Failure of decussation of the superior cerebellar peduncles and corticospinal tract is not specific to JS. In the autosomal-recessive syndrome of horizontal gaze palsy and progressive scoliosis (HGPPS), Jen et al²⁵ found the absence of the decussation of the corticospinal tract by using evoked potentials. Using DTI, Sicotte et al²⁶ confirmed these results and also showed the absence of the decussation of the superior cerebellar peduncles. However, HGPPS is not associated with the MTS but may show a longitudinal cleft of the brain stem. From a clinical standpoint, the 2 syndromes are completely different: the patients with HGPPS do not demonstrate the severe ataxia and apraxia typical of JS, and their major disability arises from progressive scoliosis. From a genetic standpoint, the 2 syndromes are also different because ROBO3, the gene responsible for HGPPS, is located on chromosome 11q23–25.

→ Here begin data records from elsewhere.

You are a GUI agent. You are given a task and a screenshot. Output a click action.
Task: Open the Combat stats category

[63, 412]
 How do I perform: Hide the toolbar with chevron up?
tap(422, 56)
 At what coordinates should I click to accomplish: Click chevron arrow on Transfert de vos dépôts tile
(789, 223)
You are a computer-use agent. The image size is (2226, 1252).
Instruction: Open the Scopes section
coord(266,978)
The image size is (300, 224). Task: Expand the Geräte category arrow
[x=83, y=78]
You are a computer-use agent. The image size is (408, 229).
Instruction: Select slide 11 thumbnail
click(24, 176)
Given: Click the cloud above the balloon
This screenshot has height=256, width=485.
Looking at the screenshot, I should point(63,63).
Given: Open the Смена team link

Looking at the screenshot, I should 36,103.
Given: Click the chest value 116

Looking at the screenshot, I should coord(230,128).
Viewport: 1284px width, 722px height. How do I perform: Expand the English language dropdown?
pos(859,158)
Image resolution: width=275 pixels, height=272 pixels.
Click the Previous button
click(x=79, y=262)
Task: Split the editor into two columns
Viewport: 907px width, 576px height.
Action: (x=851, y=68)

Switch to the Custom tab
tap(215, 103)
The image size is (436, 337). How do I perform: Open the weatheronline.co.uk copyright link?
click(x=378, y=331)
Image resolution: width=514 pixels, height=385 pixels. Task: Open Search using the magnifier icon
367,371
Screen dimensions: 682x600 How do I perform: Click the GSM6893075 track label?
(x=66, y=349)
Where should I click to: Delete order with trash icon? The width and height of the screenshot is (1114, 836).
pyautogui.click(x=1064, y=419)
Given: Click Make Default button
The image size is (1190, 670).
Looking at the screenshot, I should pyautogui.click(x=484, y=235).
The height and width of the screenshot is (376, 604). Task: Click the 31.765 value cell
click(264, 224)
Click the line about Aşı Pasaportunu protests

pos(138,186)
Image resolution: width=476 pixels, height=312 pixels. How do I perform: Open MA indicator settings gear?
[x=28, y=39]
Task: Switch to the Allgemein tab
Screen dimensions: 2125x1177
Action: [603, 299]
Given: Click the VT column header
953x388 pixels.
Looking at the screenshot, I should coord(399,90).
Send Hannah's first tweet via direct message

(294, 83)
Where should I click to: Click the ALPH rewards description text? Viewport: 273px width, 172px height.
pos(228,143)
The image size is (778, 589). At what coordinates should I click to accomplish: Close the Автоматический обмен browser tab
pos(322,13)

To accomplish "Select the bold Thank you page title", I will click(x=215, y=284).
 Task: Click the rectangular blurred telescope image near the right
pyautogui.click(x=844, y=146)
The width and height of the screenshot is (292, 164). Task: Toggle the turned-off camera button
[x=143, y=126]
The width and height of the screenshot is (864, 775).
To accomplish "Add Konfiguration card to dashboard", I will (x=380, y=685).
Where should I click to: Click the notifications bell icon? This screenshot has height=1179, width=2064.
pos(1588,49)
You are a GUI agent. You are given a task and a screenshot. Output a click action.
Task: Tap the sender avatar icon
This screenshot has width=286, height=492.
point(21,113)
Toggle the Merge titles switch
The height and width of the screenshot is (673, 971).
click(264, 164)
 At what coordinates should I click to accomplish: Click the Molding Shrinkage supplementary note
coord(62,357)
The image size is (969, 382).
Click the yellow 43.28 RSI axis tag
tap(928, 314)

We are aware that our study had limitations. The number of patients seemed small, but, with an estimated prevalence of 1:100,000, recruiting of patients with JS capable of cooperating sufficiently was very difficult. However, the patients were not sufficiently cooperative to perform functional MR imaging or transcranial magnetic stimulation. Because almost all patients survive well into adulthood, confirmation of pathologic findings is not possible. Finally, the question should be raised if the current resolution of DTI and FT is good enough to differentiate between complete absence versus a significantly decreased volume of decreased commissural fibers in patients with more severe or milder forms of JS. In addition, the current resolution of DTI and the limited knowledge about aberrant, or so-called compensatory, fiber tracts in JS represented additional limitations that could be solved by future ultrahigh-resolution DTI sequences.

Conclusion

In 6 patients with JS, we found, independent of the genetic background, the absence of decussation of the superior cerebellar peduncles and of the corticospinal tract. Furthermore, in all patients, the superior cerebellar peduncles were oriented horizontally, and in 5 patients, the deep cerebellar nuclei were located more laterally.